Gene Expression Signature Differentiates Histology But Not Progression Status of Early-Stage NSCLC

Abstract

Advances in molecular analyses based on high-throughput technologies can contribute to a more accurate classification of non-small cell lung cancer (NSCLC), as well as a better prediction of both the disease course and the efficacy of targeted therapies. Here we set out to analyze whether global gene expression profiling performed in a group of early-stage NSCLC patients can contribute to classifying tumor subtypes and predicting the disease prognosis. Gene expression profiling was performed with the use of the microarray technology in a training set of 108 NSCLC samples. Subsequently, the recorded findings were validated further in an independent cohort of 44 samples. We demonstrated that the specific gene patterns differed significantly between lung adenocarcinoma (AC) and squamous cell lung carcinoma (SCC) samples. Furthermore, we developed and validated a novel 53-gene signature distinguishing SCC from AC with 93% accuracy. Evaluation of the classifier performance in the validation set showed that our predictor classified the AC patients with 100% sensitivity and 88% specificity. We revealed that gene expression patterns observed in the early stages of NSCLC may help elucidate the histological distinctions of tumors through identification of different gene-mediated biological processes involved in the pathogenesis of histologically distinct tumors. However, we showed here that the gene expression profiles did not provide additional value in predicting the progression status of the early-stage NSCLC. Nevertheless, the gene expression signature analysis enabled us to perform a reliable subclassification of NSCLC tumors, and it can therefore become a useful diagnostic tool for a more accurate selection of patients for targeted therapies.

Figure 1

Hierarchical clustering of fold changes expression for the genes that displayed the statistical significance (adjusted P value < .05) for differential expression between AC and SCC samples in the training set (A), in the validation set (B), and in both sets (C).
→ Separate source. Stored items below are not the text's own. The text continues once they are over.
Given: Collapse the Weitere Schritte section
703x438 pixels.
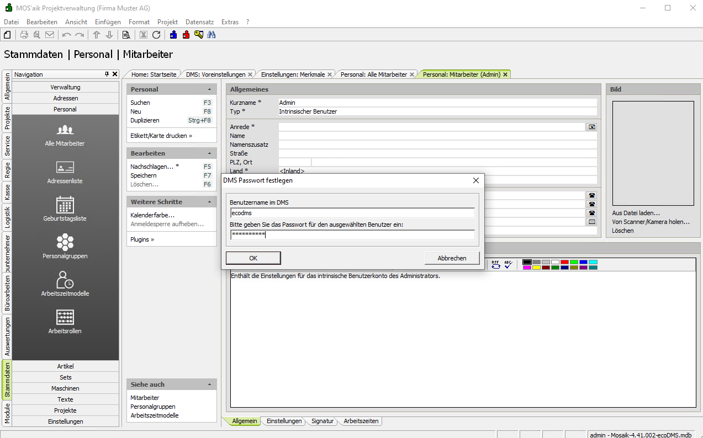Looking at the screenshot, I should pyautogui.click(x=209, y=202).
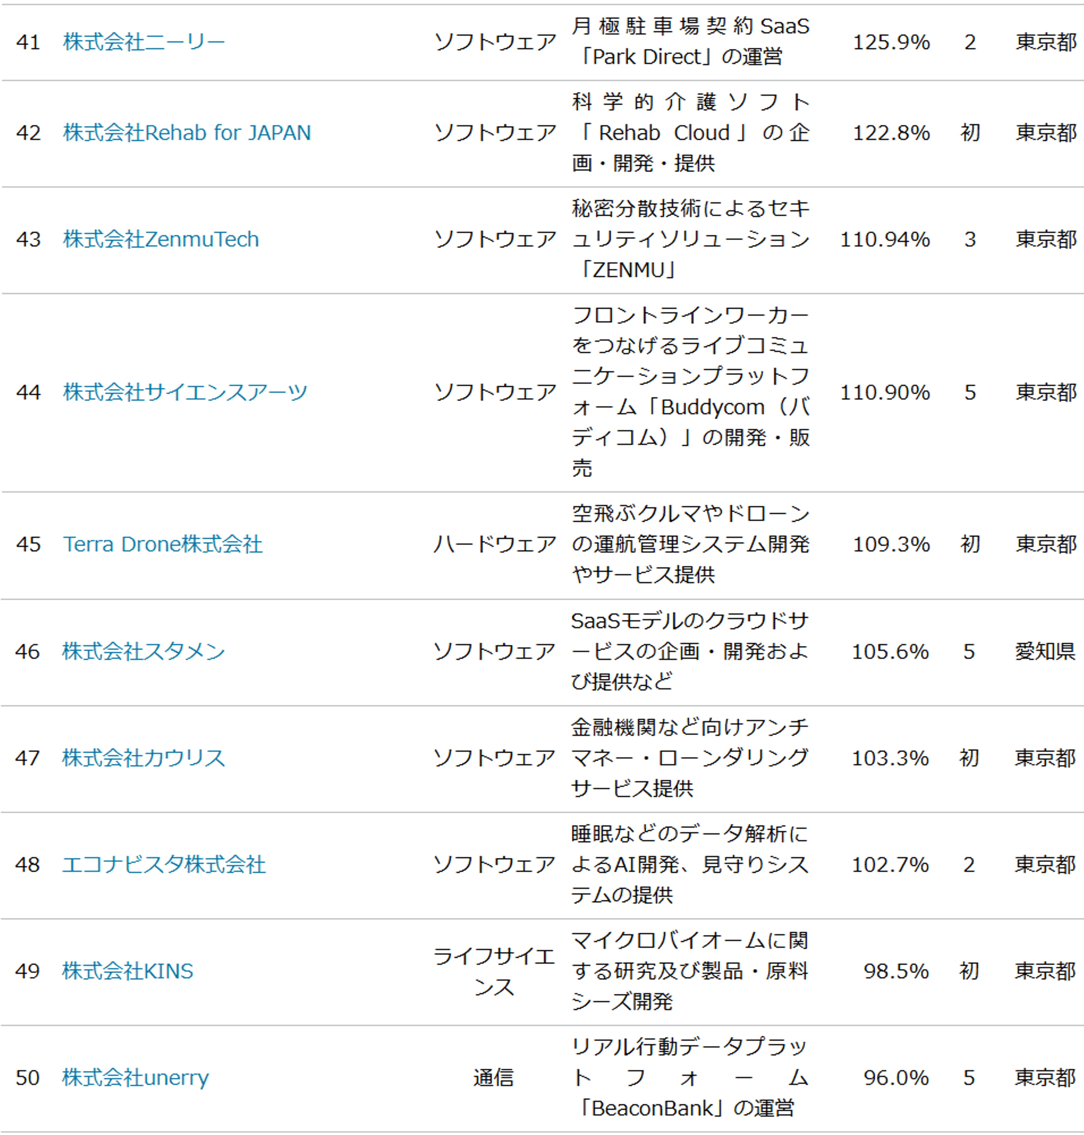Open the 株式会社ニーリー company link
This screenshot has width=1084, height=1135.
tap(144, 42)
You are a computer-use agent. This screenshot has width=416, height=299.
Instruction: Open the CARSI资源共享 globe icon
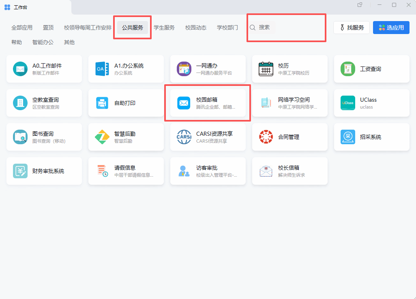pyautogui.click(x=184, y=137)
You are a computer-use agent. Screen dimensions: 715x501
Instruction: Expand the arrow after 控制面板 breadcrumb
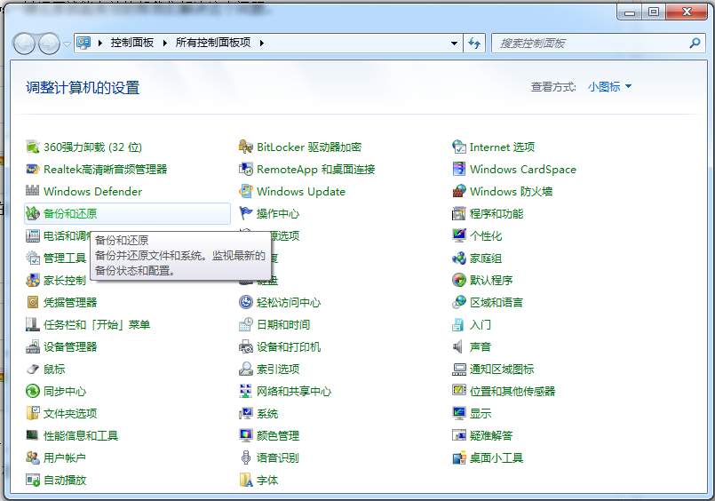pyautogui.click(x=165, y=43)
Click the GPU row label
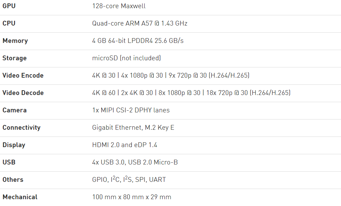 9,6
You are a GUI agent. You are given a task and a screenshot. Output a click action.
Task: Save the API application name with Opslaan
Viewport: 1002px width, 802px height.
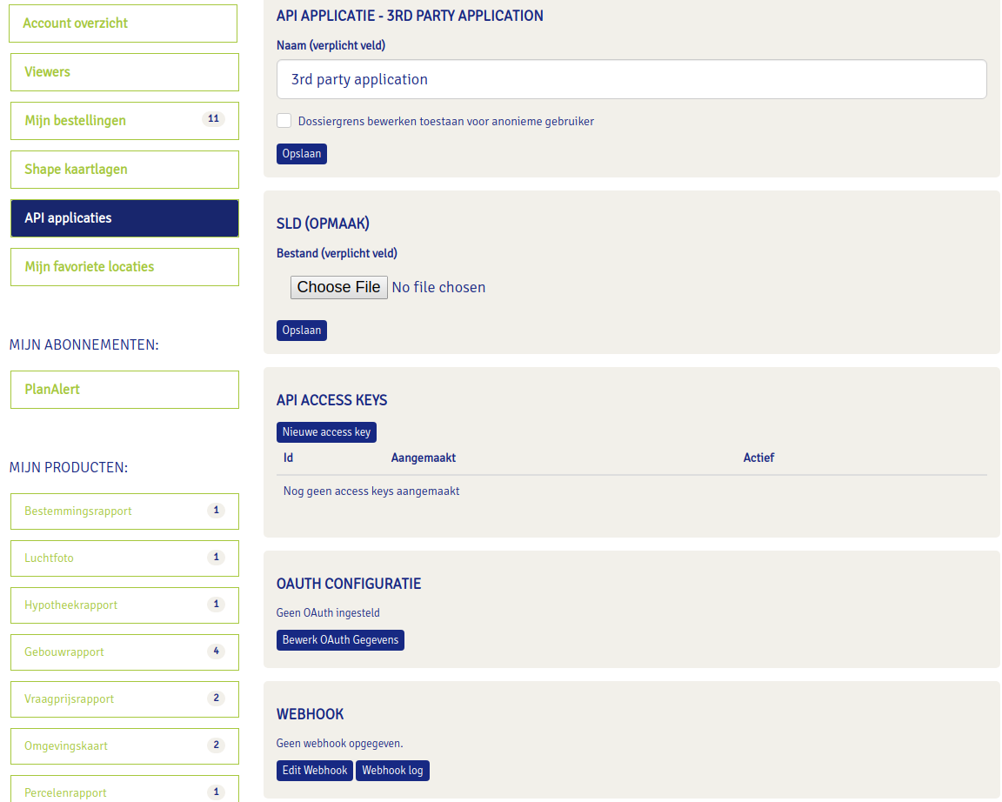tap(301, 154)
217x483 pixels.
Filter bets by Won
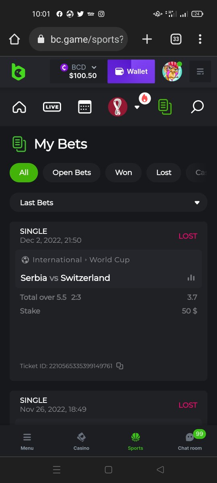tap(123, 173)
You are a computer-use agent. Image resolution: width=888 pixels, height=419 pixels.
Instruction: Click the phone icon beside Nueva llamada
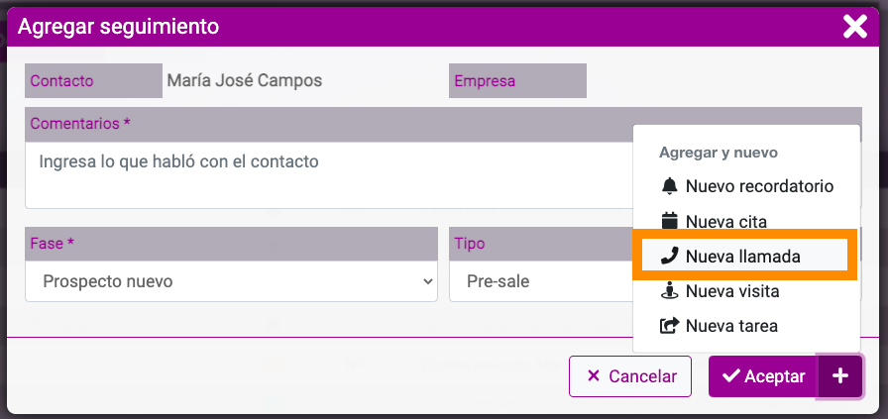[669, 256]
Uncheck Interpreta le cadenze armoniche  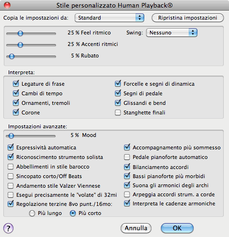[x=127, y=203]
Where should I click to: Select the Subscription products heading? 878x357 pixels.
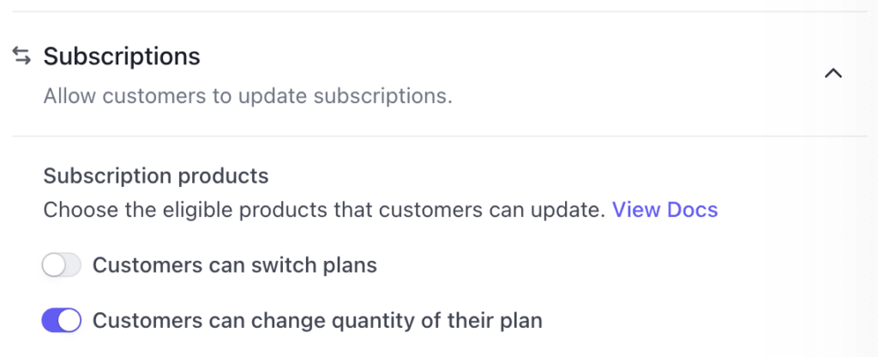point(156,176)
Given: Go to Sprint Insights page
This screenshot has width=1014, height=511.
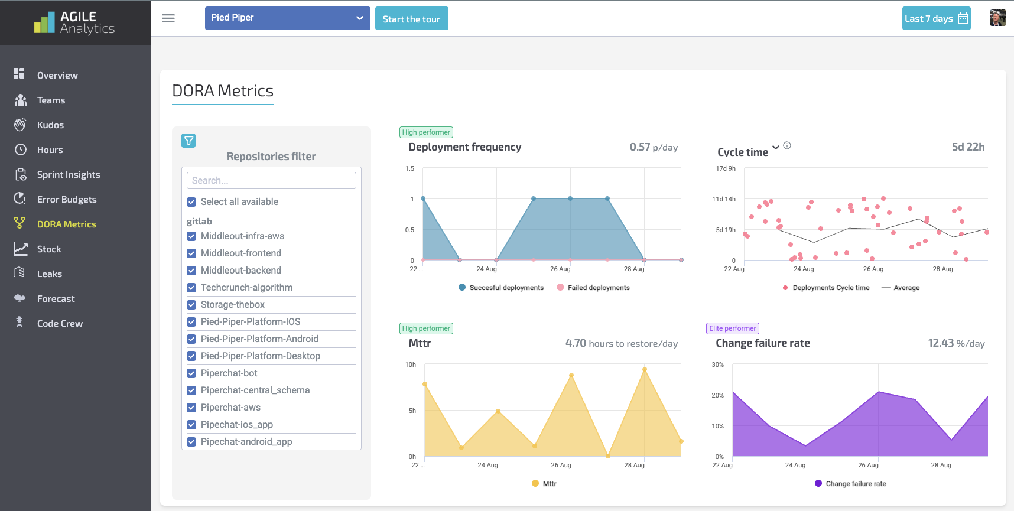Looking at the screenshot, I should [69, 175].
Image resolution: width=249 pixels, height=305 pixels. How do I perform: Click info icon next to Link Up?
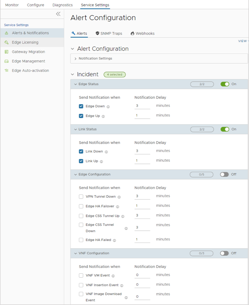click(x=102, y=162)
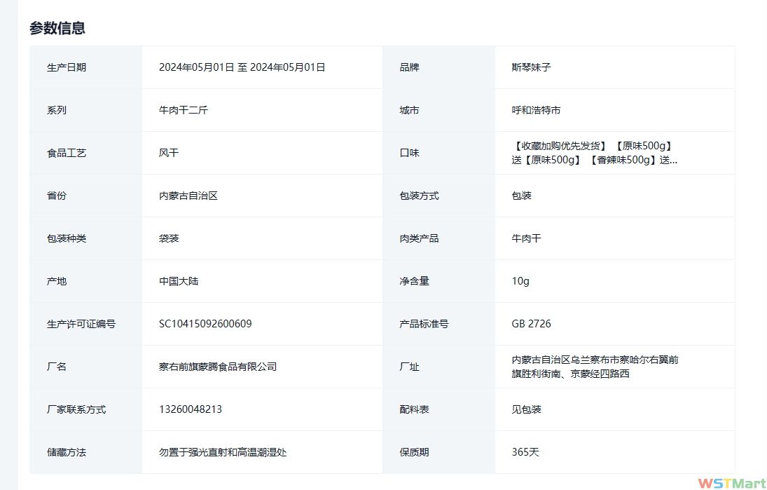Select the origin value 中国大陆

click(x=178, y=281)
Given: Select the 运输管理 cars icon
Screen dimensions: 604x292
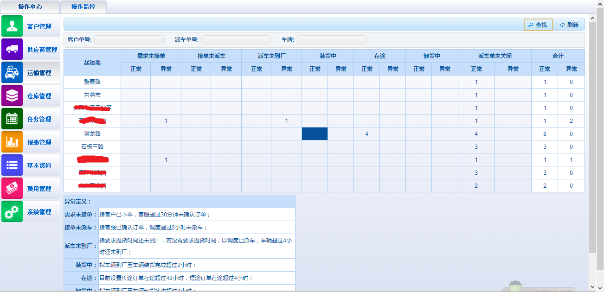Looking at the screenshot, I should 12,72.
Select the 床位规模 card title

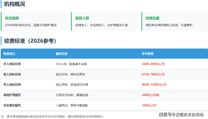tap(12, 18)
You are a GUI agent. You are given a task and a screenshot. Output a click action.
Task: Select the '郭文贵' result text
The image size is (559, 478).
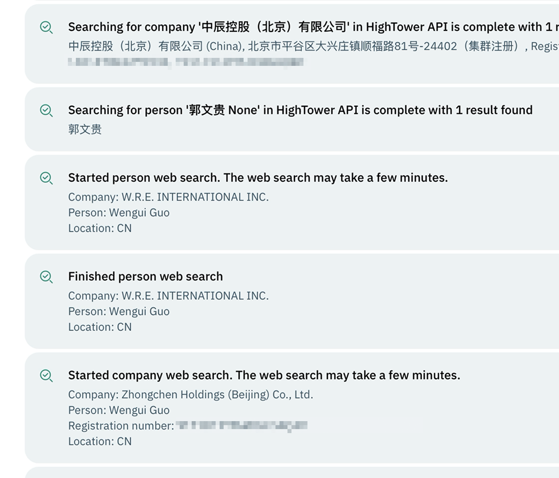pos(85,129)
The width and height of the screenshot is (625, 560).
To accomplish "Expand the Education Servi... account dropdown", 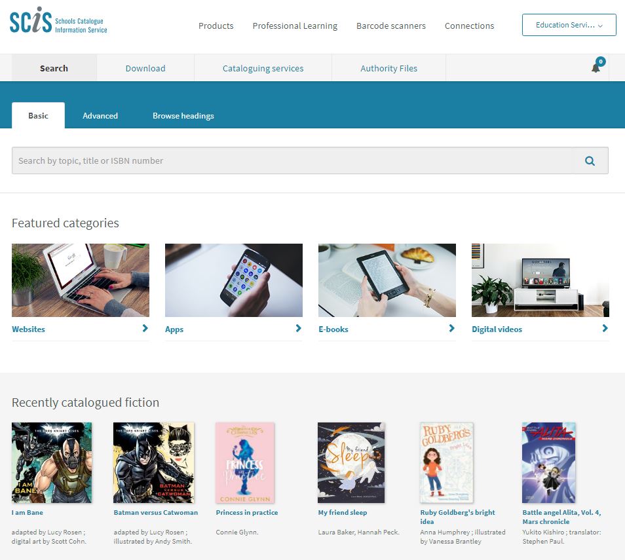I will click(x=569, y=25).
Columns correspond to individual genes, and rows represent AC or SCC tumors in appropriate group of the analyzed samples. For comparison of the gene expression between two data sets of samples, each heat map shows fold changes expression in both the training and validation sets. (A) The top and bottom rows represent expression data for genes significantly altered in AC samples compared with SCC samples (adjusted P value < .05) in the training set. Two middle rows correspond to expression levels of the same genes in the validation set. Despite the lack of statistically significant differences between AC and SCC in this set of samples, most of the genes have consistent sign with respect to training set. (B) The top and bottom rows displayed the differential expression pattern in SCC and AC samples (adjusted P value < .05) in the validation set. Two middle rows also reveal that the great majority of the genes in the training set have the same direction of change in expression compared with validation set. (C) Heat map of the statistically significant (adjusted P value < .05) results for differential gene expression profiles in AC and SCC samples in both sets. The scale represents the intensity of fold changes expression (log2 scale).

Figure 2

The gene expression classifier construction using PAM algorithm with adopted shrinkage threshold by training performed on the two classes (AC and SCC histologies) in the training group. The optimal number of genes in the signature was selected based on the minimum number of misclassification errors using cross-validation procedure. The red color represents AC samples, and green color corresponds to SCC tumors.

Figure 3

Gene expression–based signature for classification of SCC/AC subtypes using PAM method. The shrunken centroid algorithm was used to select 53 genes. The Y axis represents the individual genes according to their class scores, and the X axis displays the SCC and AC histologies.

Figure 4

Classification of SCC/AC subtypes based on the 53-gene signature using PAM algorithm in the validation set. The red color represents AC samples, and the green color displays SCC tumors.